● SHORT TASK: Please list every magazine named in the interview about The Saturday Evening Post below, counting each title once.

Steven Slon: We are swimming against the current and we’re proud to do it because we feel this is where a really good magazine is. It’s like the personality of a human, there’s an arrangement of interests, people aren’t just tennis players or skiers or cycling enthusiasts, or just interested in politics or just interested in cooking. We have recipes, we have sports, we talk about gambling in the next issue. 

Our readers like it. Granted, we’re swimming against the tide, but we hear from our readers that they’re very satisfied. Our renewal rates are historically high for magazines.  And we’re happy. As an editor, certainly I’m happy to be producing a magazine where you get to talk about lots of different things. I have a short attention span, I want to hear about this and a little bit of that, and I think our readers do too.

Samir Husni: The Saturday Evening Post has died and come back several times over these 200 years of existence. And really, the major salvation for the magazine came in the 1960s when all three biggies, Life, Look and The Saturday Evening Post were facing their demise, but someone came to the rescue and bought The Post along with its archives. Can you talk a little bit about why Beurt SerVaas thought it was worth saving?

Steven Slon: To begin with Beurt SerVaas, who ultimately purchased the magazine, was an international businessman with many operations around the world. He had factories in Poland, for example. And he was known as a turnaround guy. He was brought in to help with the breakup of The Saturday Evening Post when it went bankrupt. 

The Saturday Evening Post December 30, 1899

The story of why it went into bankruptcy is rather involved, but I’ll just briefly say that in the early 1960s The Post actually hit its highest circulation numbers, it was over six million. And in some regards, it became top-heavy, and it was very expensive to produce that many copies. And when small details go wrong, the whole thing began to collapse. They started buying timberland to control the paper and the value of the land went down and then they tried cutting circulation, limiting it to the higher income zip codes. And that turned off a lot of readers because it’s a magazine for average folks, it was never a New Yorker, a high-brow magazine, it was a magazine for middle-grounders, regular people. There was an author in The Post who found out after receiving his check for his article that they were taking him off their subscription list. Sorry. (Laughs) 

In any case, Beurt SerVaas was brought in to help break up The Saturday Evening Post. And in doing so, he saw value, not so much in The Post, but in the children’s magazines, Jack and Jill and Child Life. And at the time these were circulated through schools and were very profitable. And he thought that would be of some value to him, so he wanted to preserve that. So in the process he shipped all of the equipment and materials, what was left of The Post, out to Indianapolis. 

But in doing so there were several Rockwell canvasses lying around the office. In those days, they were considered to have no value, even Rockwell didn’t value them. He had gotten paid for them and in some cases he gave them away like to the local Boy Scouts for an auction. One of his canvasses went at auction for 50 cents in the ‘50s or ‘60s. And he called SerVaas and said that he’d like to come down and pick up his paintings.

● DATA EXCERPTS:

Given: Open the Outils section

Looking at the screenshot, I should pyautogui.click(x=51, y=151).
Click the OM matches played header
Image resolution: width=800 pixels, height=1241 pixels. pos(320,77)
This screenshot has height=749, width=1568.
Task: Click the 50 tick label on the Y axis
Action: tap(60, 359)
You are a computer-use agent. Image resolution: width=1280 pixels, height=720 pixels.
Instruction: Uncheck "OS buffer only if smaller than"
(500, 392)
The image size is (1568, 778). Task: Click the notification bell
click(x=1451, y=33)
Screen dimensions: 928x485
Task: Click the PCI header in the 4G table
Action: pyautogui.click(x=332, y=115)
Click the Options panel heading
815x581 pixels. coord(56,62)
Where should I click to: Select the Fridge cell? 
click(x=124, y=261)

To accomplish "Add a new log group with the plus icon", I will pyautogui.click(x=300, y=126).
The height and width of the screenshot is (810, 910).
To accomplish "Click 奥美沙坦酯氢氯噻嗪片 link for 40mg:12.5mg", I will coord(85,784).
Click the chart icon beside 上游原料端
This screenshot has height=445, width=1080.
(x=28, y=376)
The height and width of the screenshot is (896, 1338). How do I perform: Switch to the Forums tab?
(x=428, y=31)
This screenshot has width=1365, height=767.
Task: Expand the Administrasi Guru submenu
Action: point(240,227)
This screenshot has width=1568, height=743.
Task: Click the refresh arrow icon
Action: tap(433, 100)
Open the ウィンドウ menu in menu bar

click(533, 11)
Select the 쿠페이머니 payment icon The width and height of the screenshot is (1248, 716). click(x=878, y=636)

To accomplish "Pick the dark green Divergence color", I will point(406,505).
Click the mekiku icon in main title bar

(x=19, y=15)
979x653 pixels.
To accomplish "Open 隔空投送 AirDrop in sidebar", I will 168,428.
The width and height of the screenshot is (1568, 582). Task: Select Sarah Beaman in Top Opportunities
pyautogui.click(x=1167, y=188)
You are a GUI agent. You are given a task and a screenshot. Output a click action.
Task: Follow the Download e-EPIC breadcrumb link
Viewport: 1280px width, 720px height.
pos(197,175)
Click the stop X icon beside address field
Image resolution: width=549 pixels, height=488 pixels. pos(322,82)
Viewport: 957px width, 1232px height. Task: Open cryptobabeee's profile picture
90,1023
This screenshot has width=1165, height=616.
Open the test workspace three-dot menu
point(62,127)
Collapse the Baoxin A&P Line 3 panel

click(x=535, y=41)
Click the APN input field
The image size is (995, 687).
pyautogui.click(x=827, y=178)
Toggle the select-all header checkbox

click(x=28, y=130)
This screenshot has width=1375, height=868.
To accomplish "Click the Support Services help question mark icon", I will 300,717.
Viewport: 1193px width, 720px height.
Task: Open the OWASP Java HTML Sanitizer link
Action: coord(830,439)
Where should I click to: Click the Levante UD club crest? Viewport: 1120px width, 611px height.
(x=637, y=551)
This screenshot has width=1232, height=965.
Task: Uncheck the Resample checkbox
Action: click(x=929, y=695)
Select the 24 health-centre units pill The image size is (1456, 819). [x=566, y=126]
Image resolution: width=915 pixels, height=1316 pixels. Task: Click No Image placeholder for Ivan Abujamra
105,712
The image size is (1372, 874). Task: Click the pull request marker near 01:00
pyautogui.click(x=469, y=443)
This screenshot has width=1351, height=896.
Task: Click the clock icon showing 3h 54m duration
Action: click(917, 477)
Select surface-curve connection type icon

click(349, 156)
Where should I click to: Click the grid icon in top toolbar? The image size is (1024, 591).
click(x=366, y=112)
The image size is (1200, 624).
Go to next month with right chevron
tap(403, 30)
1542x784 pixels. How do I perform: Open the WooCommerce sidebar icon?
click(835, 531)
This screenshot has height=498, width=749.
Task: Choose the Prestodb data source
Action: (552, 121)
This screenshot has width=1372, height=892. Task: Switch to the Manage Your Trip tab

● IN RESPONSE:
- The Saturday Evening Post
- Life
- Look
- New Yorker
- Jack and Jill
- Child Life